[med.L. has coordināre to ordain together; mod.F. has coordonner; but the Eng. word was prob. formed independently, from CO- and L. ordināre, as a parallel form to subordinate.]
1. trans. To make coordinate; to place or class in the same order, rank, or division.
1665. T. Mall, Offer F. Help, 26. These two are not opposed, but co-ordinated.
1875. Poste, Gaius, IV. § 1. Those who count four classes commit the error of co-ordinating subclasses and classes.
1884. trans. Lotzes Logic, 36. The marks of a concept are not coordinated as all of equal value.
2. To place or arrange (things) in proper position relatively to each other and to the system of which they form parts; to bring into proper combined order as parts of a whole.

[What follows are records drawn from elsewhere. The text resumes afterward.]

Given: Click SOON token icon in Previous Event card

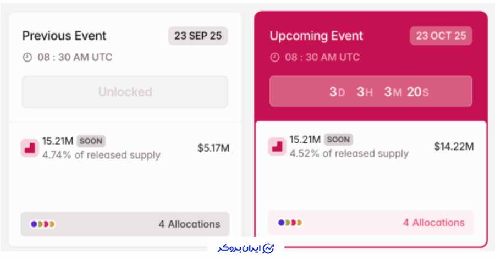Looking at the screenshot, I should 29,148.
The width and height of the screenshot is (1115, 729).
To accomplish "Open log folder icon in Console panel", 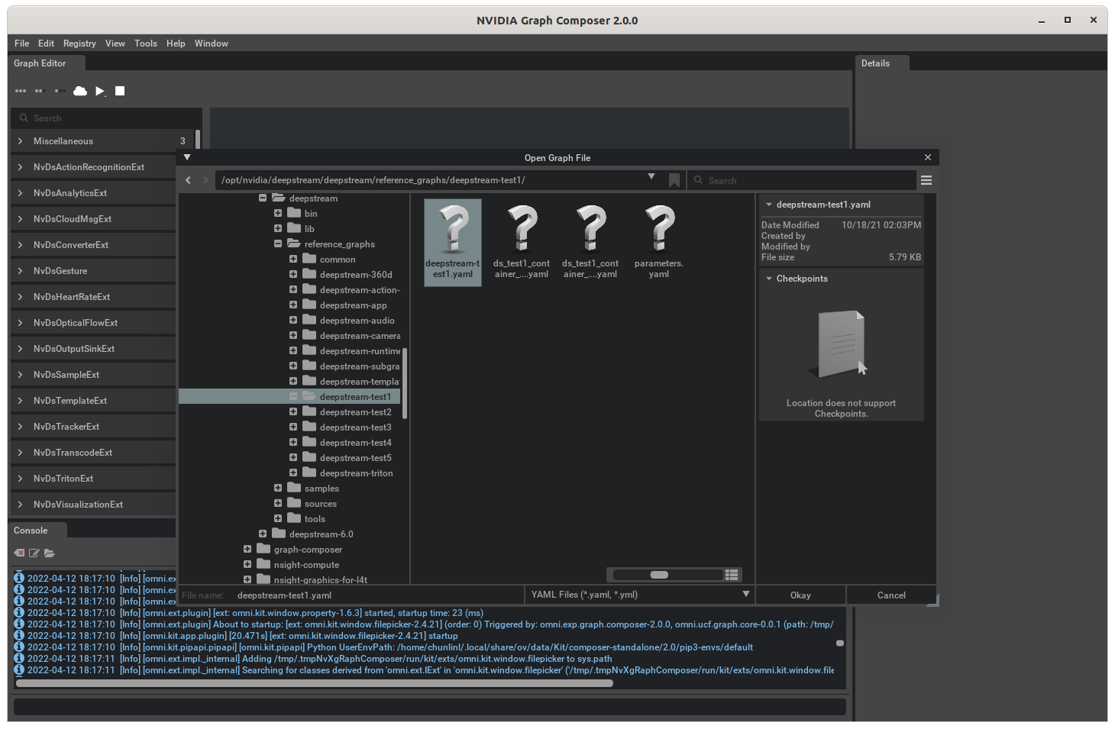I will tap(50, 553).
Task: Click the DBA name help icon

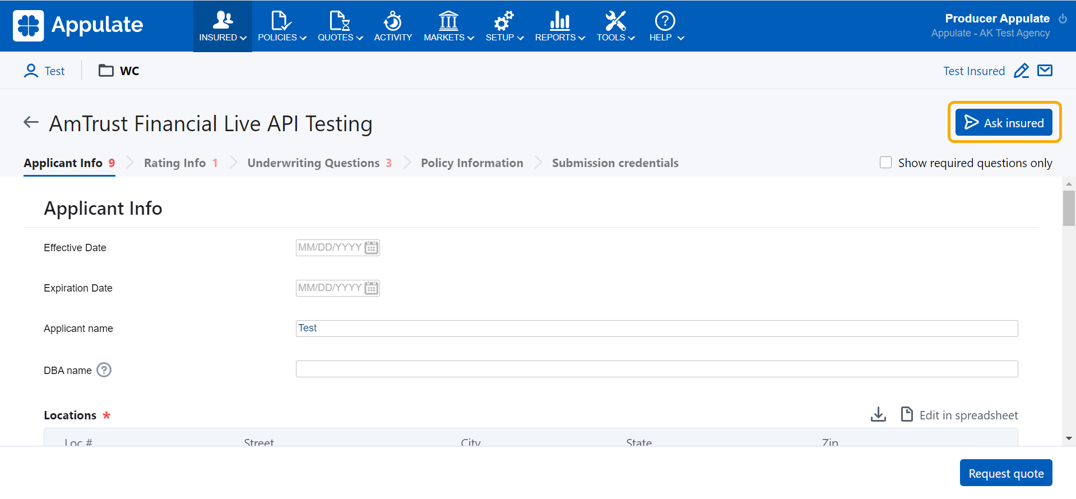Action: [104, 370]
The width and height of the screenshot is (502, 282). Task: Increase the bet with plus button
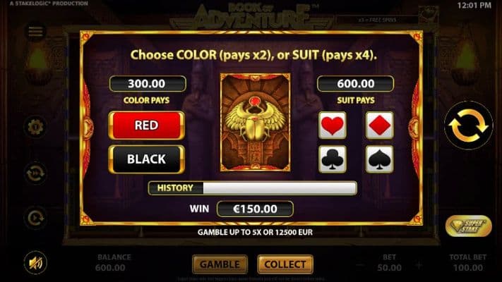pyautogui.click(x=419, y=265)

1847. Whewell, Hist. Induct. Sc., III. XVII. viii. 516. The different parts of each being must be co-ordinated in such a manner as to render the total being possible.
1847. Emerson, Repr. Men, Shaks., Wks. (Bohn), I. 362. An omnipresent humanity co-ordinates all his faculties.

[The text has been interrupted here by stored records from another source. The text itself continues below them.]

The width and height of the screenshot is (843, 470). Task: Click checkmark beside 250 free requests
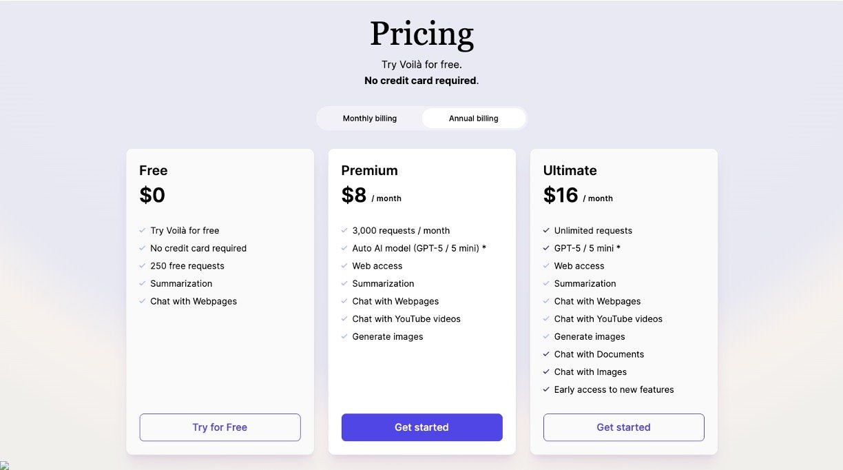pyautogui.click(x=143, y=266)
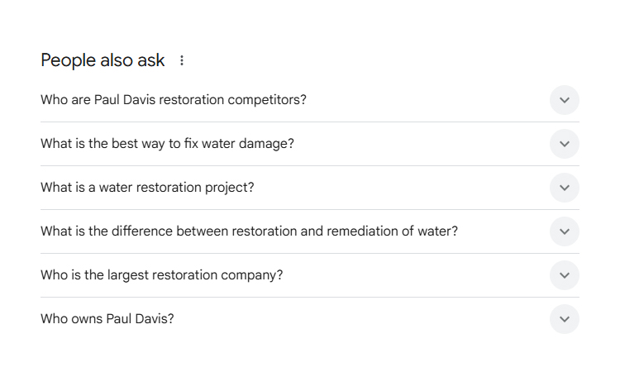Expand the Who owns Paul Davis chevron
This screenshot has height=372, width=620.
565,319
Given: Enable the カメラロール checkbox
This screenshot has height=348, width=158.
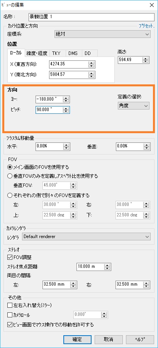Looking at the screenshot, I should pos(10,315).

1867. Lewes, Hist. Philos., I. p. xviii. It systematises their results, co-ordinating their truths into a body of Doctrine.

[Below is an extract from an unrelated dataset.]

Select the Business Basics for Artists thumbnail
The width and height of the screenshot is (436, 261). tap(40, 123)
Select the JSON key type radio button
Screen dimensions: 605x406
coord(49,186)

1881. B. Sanderson, in Nature, No. 619. 439. How are the motions of our bodies co-ordinated or regulated?
3. intr. (for refl.) To act in combined order for the production of a particular result.
1863. Wynter, Subtle Brains, 413. When we remember the number of muscles which must co-ordinate to enable a man to articulate.
Hence Co[-]ordinated, Co[-]ordinating ppl. a.
1859. Todd, Cycl. Anat., V. 674/1. To bring such an organ into co-ordinated action.
1861. Wynter, Soc. Bees, 486. Let us grant that there is some co-ordinating powersome executive presiding over the just association of our ideas.
1880. C. & F. Darwin, Movem. Pl., 196. The several coordinated movements by which radicles are enabled to perform their proper functions.
1887. Athenæum, 26 March, 414/2. The co-ordinating intelligence.